A lot of this really resonates with me, but, as much as I empathize with the Deep Blue analogy I don't fully subscribe to it.
Maybe that's just me being naïve! Feel like humans have always been able to do more with more, not certain why now would be any different.
Does not mean the role won't change and evolve! Building the airplane while flying is part of the game, and to me is what makes this field exciting.
But what happens when the bill comes in? That's my biggest fear. I heard on a recent podcast that it is a great time to be a micro-entrepreneur, and I think that's true right now because AI is so cheap. But AI companies are hemorraghing money. What happens to those micro-entrepreneurs when the price goes up? Are we going to live in a world where only large, rich corporations can afford to competitively develop things? Maybe so, but it is depressing to think about.
For the plebeians (like me), I think hand-coding skills will always be relevant and necessary.
There’s also the other way around. Semantic AI is a good chunk of meat, but it can only be useful as it’s harnessed properly with a nice set of bones. I think that symbolic AI will make a come back eventually. Not as an accelerator of what’s already been done in the Industry, but as the actual revolution.
And don’t be naive to think that there aren’t sophisticated symbolic handling mechanisms being implemented in the training of the models by Big Tech. Not even baby soap is truly neutral.
So...software engineers become product managers? All of us? That's going to be an awful lot of product managers.
I self-taught myself coding at a young age but I haven't had any identity crisis due to AI. I always saw myself as a software architect, not a coder.
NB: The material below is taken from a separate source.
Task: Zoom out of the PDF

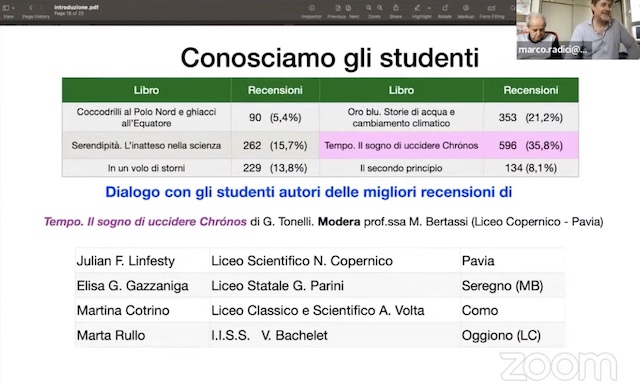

When I was a junior learning to code, I would feel proud of myself because I could remember 100 lines of Windows API code needed to create a new window... But it's been decades since I understood that the real value is not in the code. It's in the architecture. As the author alludes to; the intuition behind the code is what counts.
I think highly competent engineers are often underappreciated because the really clever stuff they do doesn't appear clever at all; it looks deceptively simple. I think what people don't understand is that maintaining simplicity whilst requirements are becoming more complex, is very difficult.
I'm in my mid-40's now. I taught myself C when I was 15. I have no desire to use LLMs to pump out code.
I take comfort in re-reading much of the 70's and 80's literature which focuses the possibilities of user experience. We still haven't fully explored all the dreams of half a century ago.
If AI forces the business case that "code is cheap", I can only hope we re-double our efforts at creating new interfaces and capabilities for computer systems. The Meta glasses, Apple Vision, and the like are small steps in this direction.